OP unless you are living together and happy with the division of household tasks - such as him paying for more as he earns more, him working longer hours so you do more of the household tasks, or dividing tasks into what you enjoy.... it's not going to work.

thebestbirtheraccordingtoDD · 04/04/2023 17:39

OP. Please don't move in with this nob head.
He'll be putting you down and making you feel like shit forever.
You'll end up trying so hard to please him that you'll wear yourself down. You deserve better.

5128gap · 04/04/2023 18:21

Those texts conjure up a really concerning image of a woman climbing over herself to please, seeking approval ( the looks great text was, I'm guessing, in response to you mentioning what you'd done in the hopes he was pleased with you?) then the apologies, which as you say, you always seem to be making.
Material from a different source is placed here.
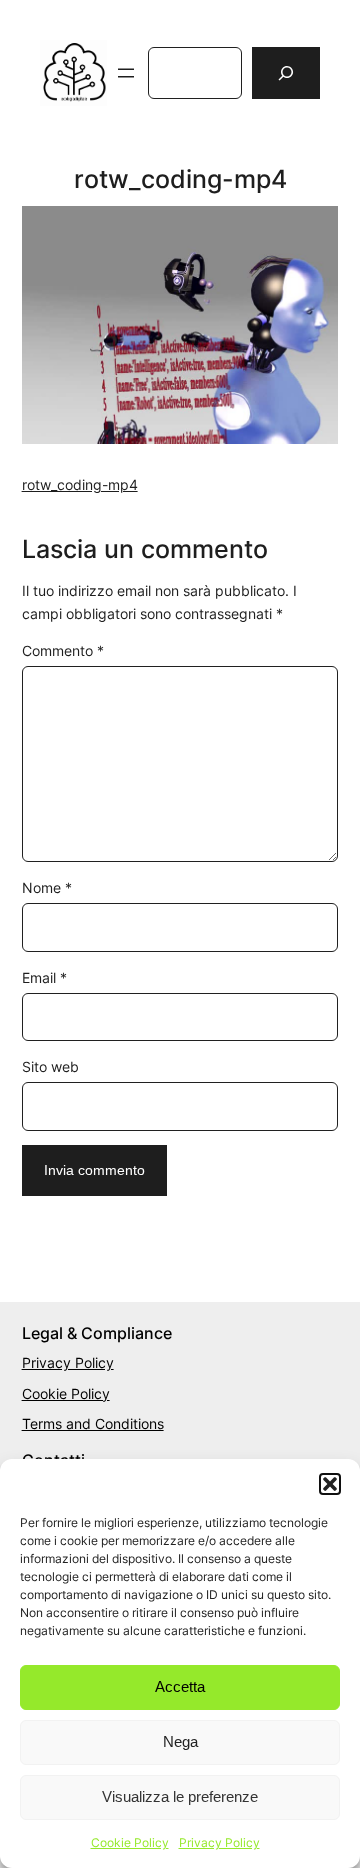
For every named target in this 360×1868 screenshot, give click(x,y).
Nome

I can't work out whether you've had the misfortune to encounter an exploitative, potentially abusive man, who you've become overly anxious to please, or whether by nature you're quire submissive. But either way, this is not a very healthy dynamic that's likely to lead to a cycle of you trying harder and harder, and him taking you more and more for granted.

blackice · 04/04/2023 18:28

cornflakegeneration · 03/04/2023 23:28

I would be really annoyed if someone cleaned my place without me asking them to. I can't stand when things are not in the right place or things don't get done the way I like them.
So I can totally see his point of view and I think he's sort of saying, "thank you, it was a lovely thought, but don't do it again" 😂

exactly this

SiennaSienna · 04/04/2023 18:31

cornflakegeneration · Yesterday 23:28

I would be really annoyed if someone cleaned my place without me asking them to. I can't stand when things are not in the right place or things don't get done the way I like them.
So I can totally see his point of view and I think he's sort of saying, "thank you, it was a lovely thought, but don't do it again" 😂

but that's not what he said. He is giving her feedback on how to improve, as though she is a member of staff. Not someone who he loves and who has very kindly done him a favour. This is a red flag IMO.
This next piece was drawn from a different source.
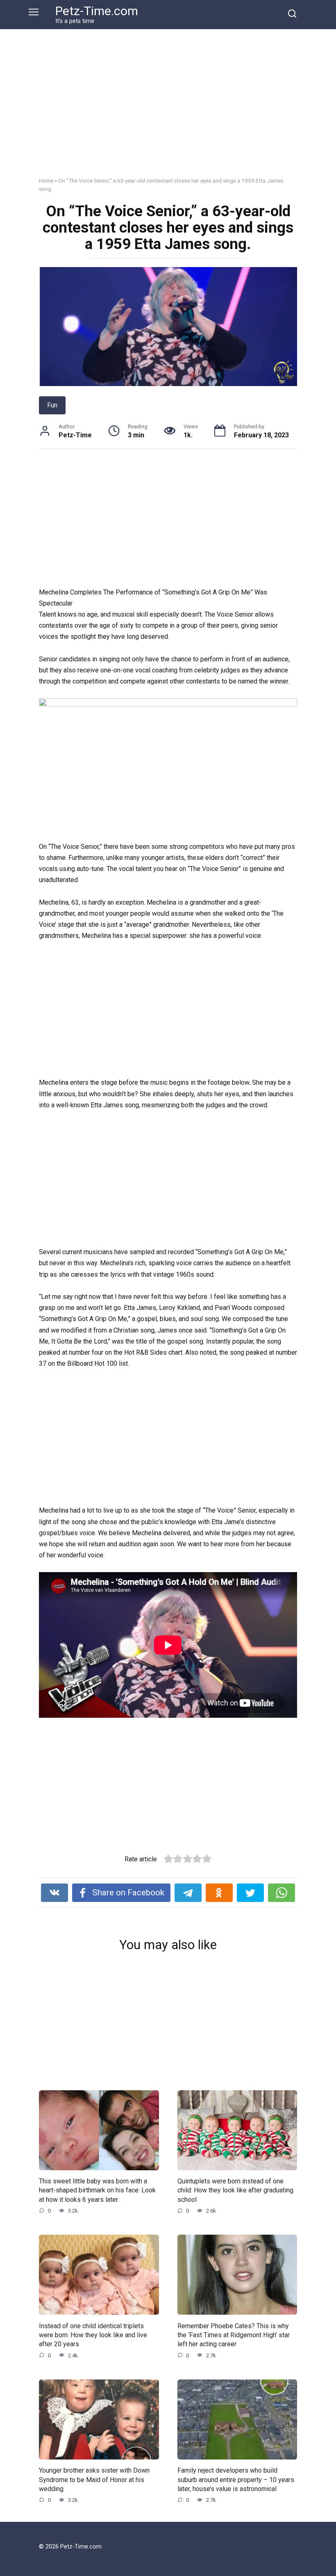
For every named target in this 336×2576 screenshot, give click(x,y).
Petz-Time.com (96, 11)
SquidwardBound · 04/04/2023 19:03

SiennaSienna · 04/04/2023 18:31

cornflakegeneration · Yesterday 23:28

I would be really annoyed if someone cleaned my place without me asking them to. I can't stand when things are not in the right place or things don't get done the way I like them.
So I can totally see his point of view and I think he's sort of saying, "thank you, it was a lovely thought, but don't do it again" 😂

but that's not what he said. He is giving her feedback on how to improve, as though she is a member of staff. Not someone who he loves and who has very kindly done him a favour. This is a red flag IMO.

And he knows fine well that she’s just about to move in. Which makes it worse as a red flag.

FeelsLikeALodger · 04/04/2023 19:12

Just looking back through some of your other posts OP, i wouldnt move in with this person. Red flag city. Keep a distance.